Expecting a measure of compatibility between Biden and the new Congress, BNPP’s portfolio managers see political conflict receding in 2021, at least with regard to legislation and government affairs. They forecasted, and frankly welcomed, more economic stimulus, which they see as likely in the short run. They also said that if there is a need for more economic stimulus, the Democrats are likely to provide it expeditiously.
The managers addressed the popular concern that the stock markets have divorced themselves from economic reality ever since they started recovering last spring. The present recession is different because it came about directly from government actions in response to the pandemic rather than failures in the economy or institutions. The stimulus payments were very effective with regard to supporting, among other things, personal income, which rose over the course of last year. Corporate revenue fell but not nearly as much as GDP declined and not as much as during the 2007-08 recession.
Public debt obviously has grown in the major economies and working it down will concern governments for a while, although probably not this year as they focus on recovery. Much of the new debt is held by the central banks, creating a medium- to long term problem.
The outlook in Europe is not quite so positive because of political pressures there across the European Union, especially on the countries bound together in using the euro. Additional government stimulus in Europe would be more controversial and less likely to occur.
The Asian emerging markets, including China, should benefit somewhat from what BNPP expects to be a reduction in tensions between the U.S. and China. The relationship should increasingly resemble economic competition rather than geo-political conflict. Since the onset of the Trump tariffs, and especially since the pandemic began, China has increased its intra-Asian trading. Trading among other Asian countries has also shown healthy growth that is likely to continue. For emerging markets stock pickers, the Asian markets will offer opportunities because of the diversity of industries and company structures across the region.
Prices in the U.S. stock markets should continue upward over the next year. Because of the recession, not to mention the pandemic itself, the stock market has been trading at high price-to-earnings ratios. Since the recession was not caused by economic disequilibrium, there were no problems that the economy had to work through. So the stock market has focused on future earnings, net corporate revenues when the economy gets back on its feet. This year, as the economy is restored to health, the focus will be on corporate earnings. The increase in earnings will pressure downward many of the current market’s high price-to-earning multiples but stock prices will still trend higher.

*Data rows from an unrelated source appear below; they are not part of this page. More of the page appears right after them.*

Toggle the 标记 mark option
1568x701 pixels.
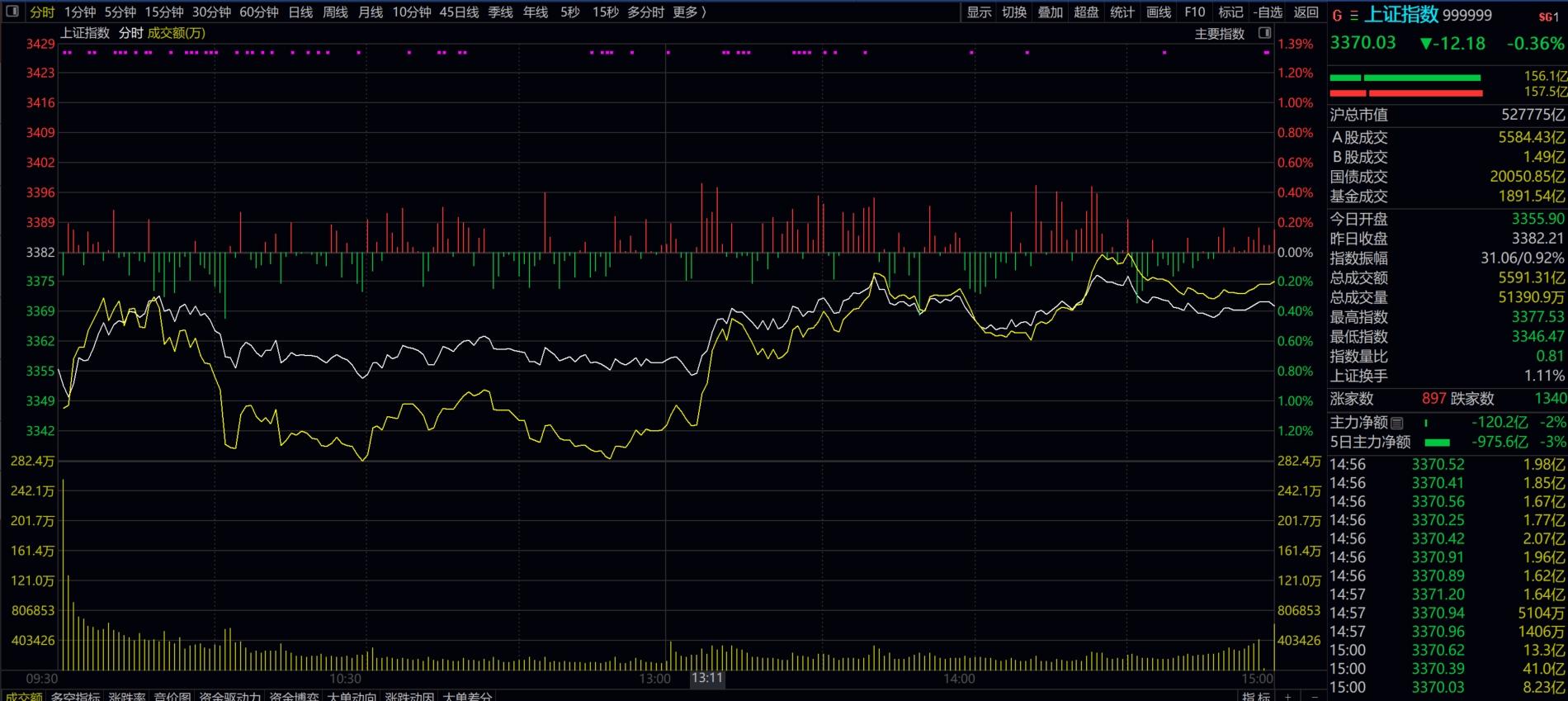[1230, 12]
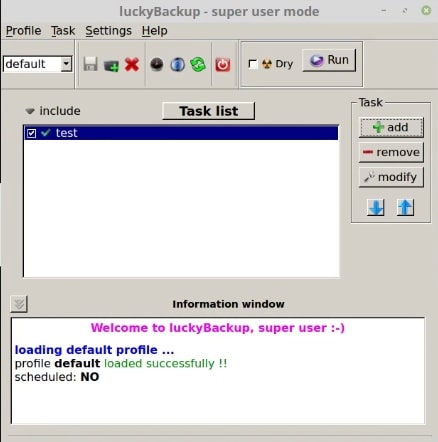Uncheck the test task checkbox
Viewport: 438px width, 442px height.
tap(31, 133)
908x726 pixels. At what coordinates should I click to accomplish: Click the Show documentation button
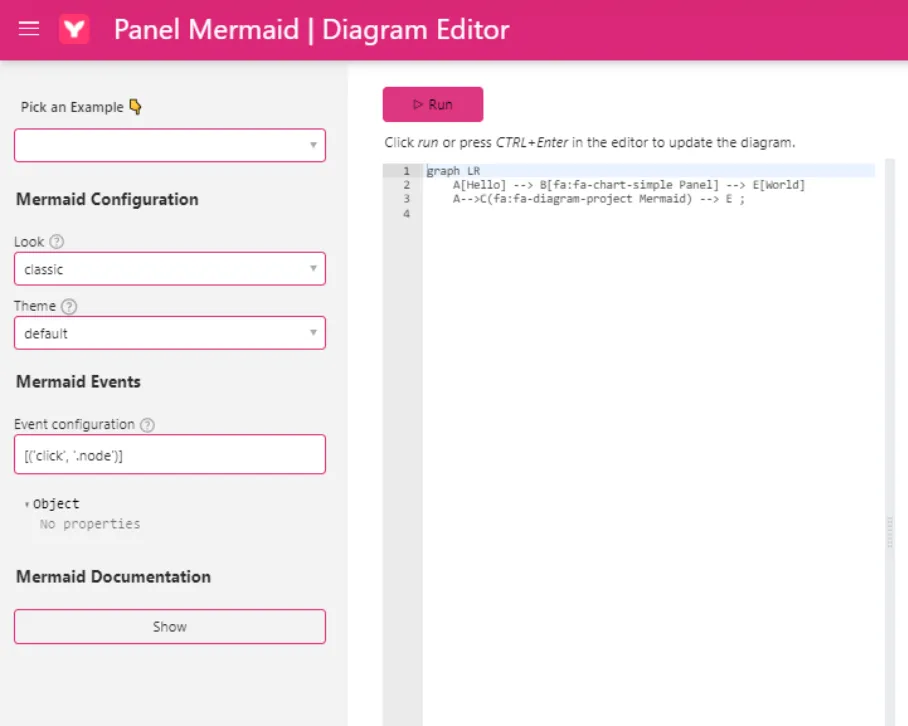pos(170,627)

On the political front for U.S. companies’ point of view, the outlook is for quiet. A corporate income tax increase is not in the cards for 2021, while more economic stimulus – if needed – is a possibility. Speaking of stimulus, it could take the form of a federal infrastructure program, which would not only be good for employment but would also boost materials and tech companies.

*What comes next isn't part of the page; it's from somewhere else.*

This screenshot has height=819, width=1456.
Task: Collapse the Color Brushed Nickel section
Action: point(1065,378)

What about ESG – environmental, social and governance issues in the marketplace? The environmental prong seems broadly accepted, and adoption of green technologies and systems is advancing. Companies involved in sustainably delivering products and renewable energies are likely to be good market performers. The economy is undergoing a massive shift in electricity production as well as use (think automobiles). Inclusion will continue to be pursued as a goal.
Foreign exchange markets are supposedly expecting the U.S. dollar, which has fallen considerably since the start of the pandemic, to continue to slide. “The trend is not your friend,” according to the FX manager, because the U.S. dollar has fallen enough. The European Central Bank or the Bank of Japan would have to raise their interest rates to pressure the dollar downward from current levels, and that is not at all likely to happen this year.